## RECORDS FOR THE TASK

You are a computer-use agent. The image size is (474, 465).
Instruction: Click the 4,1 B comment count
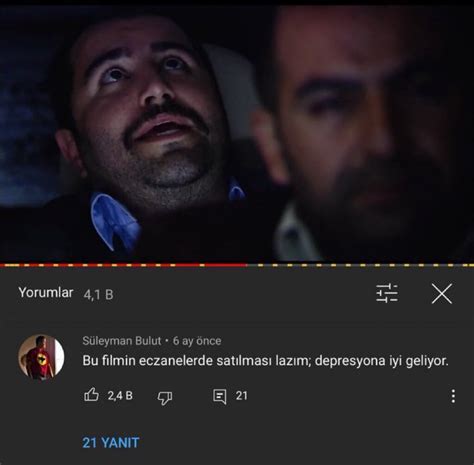click(98, 295)
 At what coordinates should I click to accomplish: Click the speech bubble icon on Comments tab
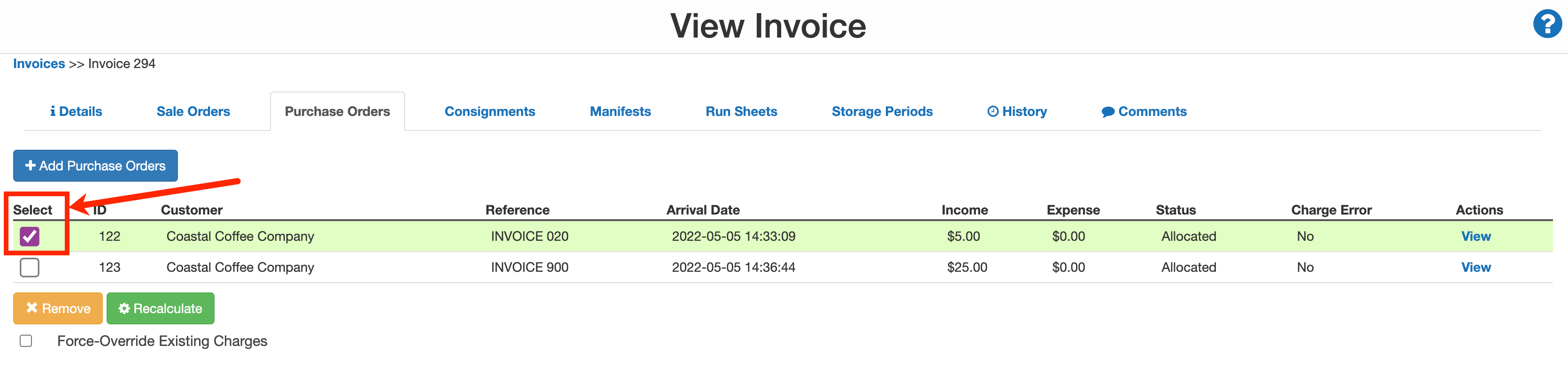[1108, 111]
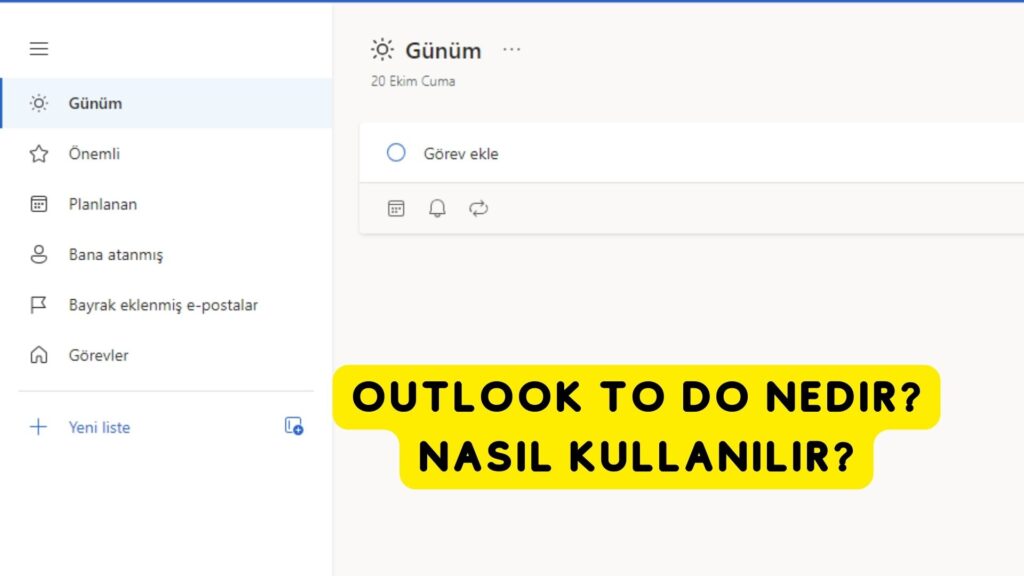Open the create new group icon
Image resolution: width=1024 pixels, height=576 pixels.
pyautogui.click(x=291, y=427)
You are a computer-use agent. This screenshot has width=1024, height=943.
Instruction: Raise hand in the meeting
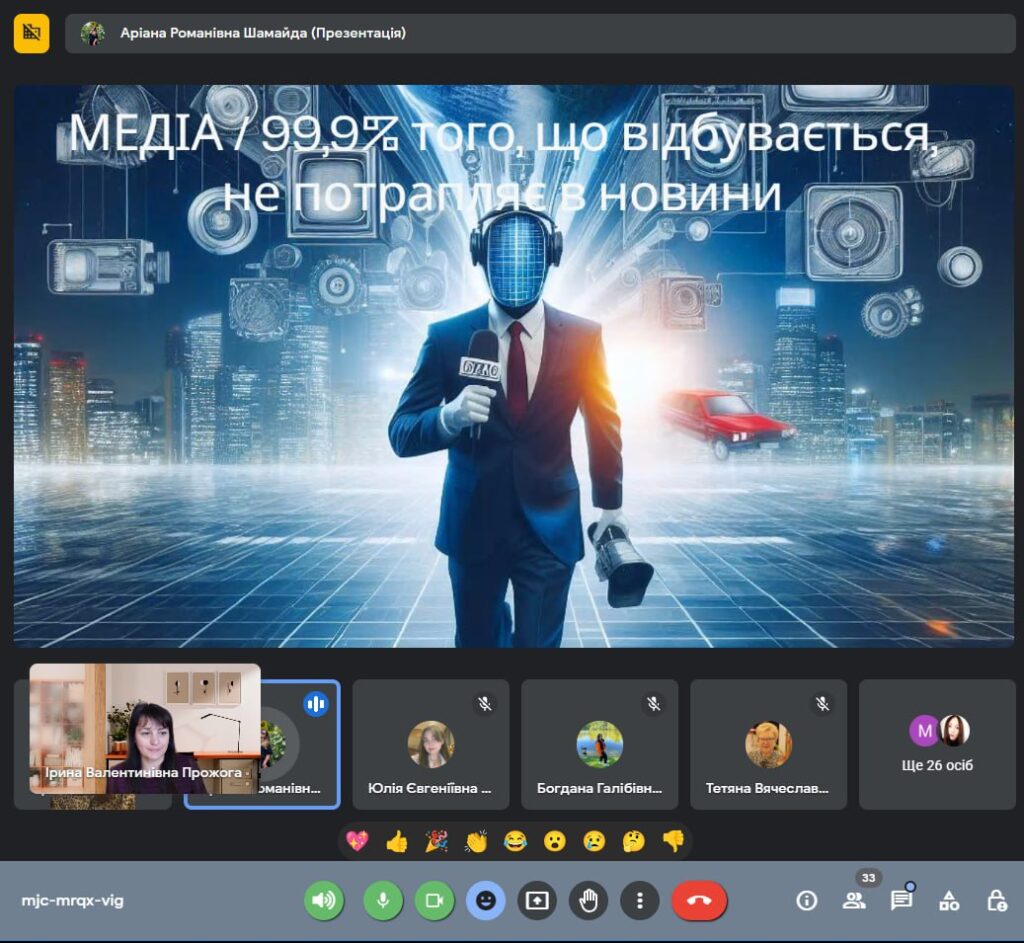589,900
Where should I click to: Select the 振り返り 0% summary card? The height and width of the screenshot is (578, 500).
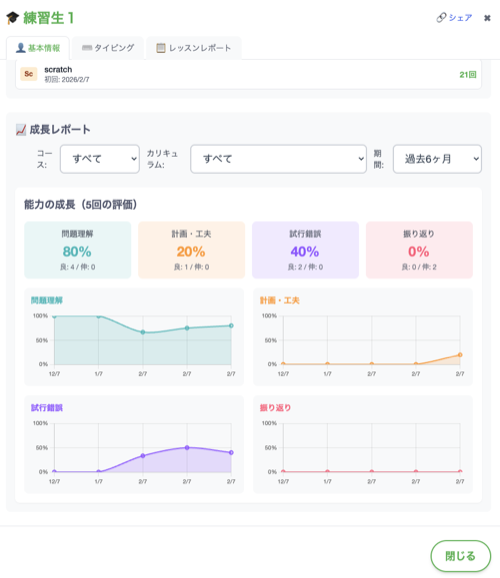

## EXERCISE INSTRUCTIONS
Lines containing the word "agent": copy each of them from the material.

## RESULT FOR THIS TASK
You are a computer-use agent. The image size is (474, 465).
You are a computer-use agent. This screenshot has width=1024, height=943.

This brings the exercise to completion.